Exercises

Basic Exercises

  1. Generalise the simple SIR model to an SEIR model, where the susceptibles move into an “exposed” compartment for some time before they start being infectious. In this compartment, they cannot infect others, nor can they get infected.

  2. Generalise your SIR model to an SIRD model, where some fraction of the infected individuals (say, 1%) transit to the “Dead” compartment instead of recovering.

  3. Generalise the simple SIR model to an SAIR model: infected individuals can either be Asymptomatic (\(A\)) or Symptomatic (\(I\)), and they can both recover from this state. You will need to define new parameters that determine the relative fraction of asymptomatics, for example.

  4. For the simple SIR model (or any other model that you prefer), compute out the “residence time” distribution for the susceptible compartment. In other words, find all the times at which individual agents transition from \(S\to I\), and plot a histogram.

Intermediate Exercises

  1. How does our simple SIR model scale up with the population \(N\)? You will need to study not only the epidemic curves, but also their spread. Run the SIR model for around 10 or 20 times for a given population size (say, 10,000 individuals), and record the output. Repeat the process for a population of 20,000, and so on, for as high as you can go. Next, find some way to quantify the spread of the epidemic curves (for example, the standard deviation in the number of recovered at the end of the epidemic). Plot a graph that shows how this “spread” varies with the initial population \(N\).

  2. Generalise the simple SIR model to include reinfections (the SIRS model): the recovered people do not stay recovered but – at some rate \(\zeta\) – transit back into the susceptible compartment. Try to choose the parameters well such that an endemic equilibrium is reached, meaning that the disease never truly dies out, some small fraction of the population is always infected.

  3. Introduce a lockdown to a simple SIR model. Say that only some fraction of the population (say, only the essential workers) will “violate” the lockdown and continue to go to work. Observe what happens to the total number of recovered at the end of the epidemic as you increase the duration of the lockdown.

Advanced Exercises

  1. Consider a simple model with multiple types of infected individuals (say, the SAIR model I described above). Introduce the possibility that one infected group is much more infectious than another infected group. In other words, say that Symptomatic individuals (“I”) are 2 times more infectious than Asymptomatic individuals.

  2. For the simple SIR model, in one of the earlier exercises we showed that the time that an individual spent in the infected compartment was an exponentially distributed Random Number with mean \(1/\lambda_I\). Therefore, there should be another way to decide how long infected individuals stay in a compartment, instead of generating a probability of transitioning at every step \(\Delta t\). When an individual transits from \(S\to I\), choose a fixed amount of time randomly drawn from an exponential distribution of mean \(\tau_I = 1/\lambda_I\). After this time, the individuals will exit from \(I\to R\).

  3. Compute the effective reproductive ratio (\(R\)) as a function of time. This number is defined as the average number of individuals a single infected individual is responsible for having infected. In order to do this, whenever an \(S\to R\) transition occurs, choose one of the infected individuals who could be responsible for this an increment some parameter representing the the “number of people they have infected”. At every time step, average this number out over the entire population, and finally plot a graph of this as a function of time.
===============
### [Exercise requirements]
1) In the epidemic modeling exercises, what example fraction of infected individuals is given as moving to the "Dead" compartment in the SIRD model?
2) Repeat the passage of the epidemic modeling exercises between "Intermediate Exercises" and "initial population \(N\).", inclusive.
Rely only on the epidemic modeling exercises above.

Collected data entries
===============
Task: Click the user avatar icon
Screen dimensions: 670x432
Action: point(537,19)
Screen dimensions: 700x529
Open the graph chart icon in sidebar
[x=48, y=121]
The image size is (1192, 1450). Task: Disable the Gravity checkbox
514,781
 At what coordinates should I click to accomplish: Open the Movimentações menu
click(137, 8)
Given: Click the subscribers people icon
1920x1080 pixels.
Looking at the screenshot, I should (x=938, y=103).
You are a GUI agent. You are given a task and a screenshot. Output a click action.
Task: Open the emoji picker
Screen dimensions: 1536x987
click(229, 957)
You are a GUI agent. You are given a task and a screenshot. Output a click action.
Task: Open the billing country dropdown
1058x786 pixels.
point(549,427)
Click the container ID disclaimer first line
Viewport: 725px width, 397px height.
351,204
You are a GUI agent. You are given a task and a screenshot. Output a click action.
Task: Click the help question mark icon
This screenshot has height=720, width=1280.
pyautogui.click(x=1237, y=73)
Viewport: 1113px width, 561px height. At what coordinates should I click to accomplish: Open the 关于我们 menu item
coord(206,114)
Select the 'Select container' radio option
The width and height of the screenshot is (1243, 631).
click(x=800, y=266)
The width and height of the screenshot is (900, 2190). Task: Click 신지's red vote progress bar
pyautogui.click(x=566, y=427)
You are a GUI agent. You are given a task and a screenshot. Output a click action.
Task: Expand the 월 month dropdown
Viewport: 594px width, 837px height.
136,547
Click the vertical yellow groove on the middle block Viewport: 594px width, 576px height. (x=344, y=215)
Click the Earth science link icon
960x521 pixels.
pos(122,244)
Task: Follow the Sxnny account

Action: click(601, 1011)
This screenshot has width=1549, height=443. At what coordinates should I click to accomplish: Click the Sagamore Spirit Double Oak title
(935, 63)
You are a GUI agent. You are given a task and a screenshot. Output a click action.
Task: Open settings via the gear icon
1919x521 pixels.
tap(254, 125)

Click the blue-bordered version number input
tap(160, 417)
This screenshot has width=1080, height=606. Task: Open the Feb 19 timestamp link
===============
### [Answer set]
1) 1% of the infected individuals.

2)
Intermediate Exercises

  1. How does our simple SIR model scale up with the population \(N\)? You will need to study not only the epidemic curves, but also their spread. Run the SIR model for around 10 or 20 times for a given population size (say, 10,000 individuals), and record the output. Repeat the process for a population of 20,000, and so on, for as high as you can go. Next, find some way to quantify the spread of the epidemic curves (for example, the standard deviation in the number of recovered at the end of the epidemic). Plot a graph that shows how this “spread” varies with the initial population \(N\).